Lucas 20/02/2016
Alexandre Dumas: escritor ou arquiteto?
Um livro genial, formidavelmente bem escrito e amarrado. Nenhum indivíduo pode se autodenominar fã de aventura sem ter lido este clássico de Alexandre Dumas. Em suas quase 700 páginas, a história corre frenética e cinematograficamente; há a sensação de que sempre algo importante esteja ocorrendo, seja uma missão, uma espionagem, um mistério ou um encantamento passional.
Fui apresentado oficialmente a Alexandre Dumas na leitura de “O Conde Monte Cristo”, outro livro fabuloso do autor francês. Não faz sentido algum comparar uma obra com a outra, mas é relevante destacar que “Os Três Mosqueteiros” é um livro menos profundo e abrangente, sem deixar de possuir um grande “arcabouço” literário. Há nele mais ação, com mais frequência, mas com menos filosofia e reflexões, que são aspectos que enriquecem profundamente a obra “O Conde de Monte Cristo”. De todo modo, ambos são espetaculares em seus propósitos, o de entreter, que era o objetivo fundamental de Dumas ao produzir uma história. Finalizando essa pequena discussão, o autor, de acordo com a magnífica edição comentada e ilustrada da editora Zahar, pessoalmente gostava mais de “Os Três Mosqueteiros”, o que explica em parte a sua tendência histórica em se afastar um pouco da literatura “chique e requintada” propriamente dita da época, mas sempre produzindo obras que entretinham, sem se ater necessariamente a nenhum paradigma literário ou corrente de pensamento social ou filosófica.

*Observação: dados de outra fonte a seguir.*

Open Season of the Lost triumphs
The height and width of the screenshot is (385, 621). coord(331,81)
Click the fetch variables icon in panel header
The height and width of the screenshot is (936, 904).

É muito desafiador tentar reproduzir em palavras a genialidade da obra. Ela reside no contexto, nas entrelinhas, nas situações inusitadas, no humor sempre muito presente, e, principalmente, nos valores morais de honra, amizade, companheirismo e sacrifício, tão bem expostos na amizade entre os 4 protagonistas. Dumas (com seus eventuais “parceiros literários”) foi muito feliz ao escrever uma história que mescla todos estes aspectos a um leve, mas presente, tom soturno, sombrio, já que os vilões são de uma astúcia ímpar. No entanto, os mosqueteiros são personagens únicos, com personalidades distintas e facilmente distinguíveis, desde as primeiras dezenas de páginas (esse fato é um mérito da narrativa, concisa, clara e nem um pouco cansativa). D'Artagnan é um dos maiores personagens literários da história, com alguns defeitos, mas extremamente virtuoso, leal e amigo; um jovem cheio de disposição a fazer o bem, cumprindo com hombridade aquilo que se propõe a fazer. Seus três amigos são igualmente leais, e partilham do mesmo senso de justiça. Além disso, eles são introduzidos à história de uma forma muito natural e inteligente, aos poucos, sem descrições simétricas e individuais de cada um.
Diante de tantas singularidades, não é exagero imaginar que Dumas não foi apenas um escritor famoso; acima de tudo, o francês foi um (ótimo) arquiteto, que usava pena, tinta e papel para construir obras de arte, maravilhosamente proporcionais ao fascínio arquitetônico despertado pelo atual Museu do Louvre, por exemplo. Por isso, o livro é um deleite histórico, recheado de ação, humor e aventura, fazendo com que ele seja um dos maiores clássicos literários que o o mundo já produziu.
Em resumo, “Os Três Mosqueteiros” não pode ser visto unicamente como um clássico de aventura, assim como Dumas pode ser encarado como um “arquiteto literário”, que elabora um livro da mesma forma que um artista trabalha em uma escultura. Recomenda-se, a partir da definição de que “Os Três Mosqueteiros” é uma obra de arte, que o leitor tenha ao menos um conhecimento raso da história da França e da Grã-Bretanha no início do século XVII, sobretudo no que diz respeito ao rei Luís XIII, à rainha Ana de Aústria, ao cardeal de Richelieu, ao duque de Buckingham, entre outras personalidades, que realmente existiram e que são fundamentais à história contada. Esta compreensão básica permite que o livro não seja apenas lido ou “devorado”, mas antes de tudo, admirado, em função de sua fascinante e rica singularidade literária. Um segundo e último conselho reside no fato de que o livro “abraça” o leitor. Ao fim da leitura, será difícil o leitor não imaginar como seria fantástico cavalgar com d´Artagnan, compartilhar um vinho com Athos, jogar dados com Porthos ou debater questões religiosas com Aramis. Mas ao voltar à realidade, o leitor guardará o livro para sempre, relendo-o inteiramente várias vezes ou alguma de suas passagens para manter vivo este desejo utópico.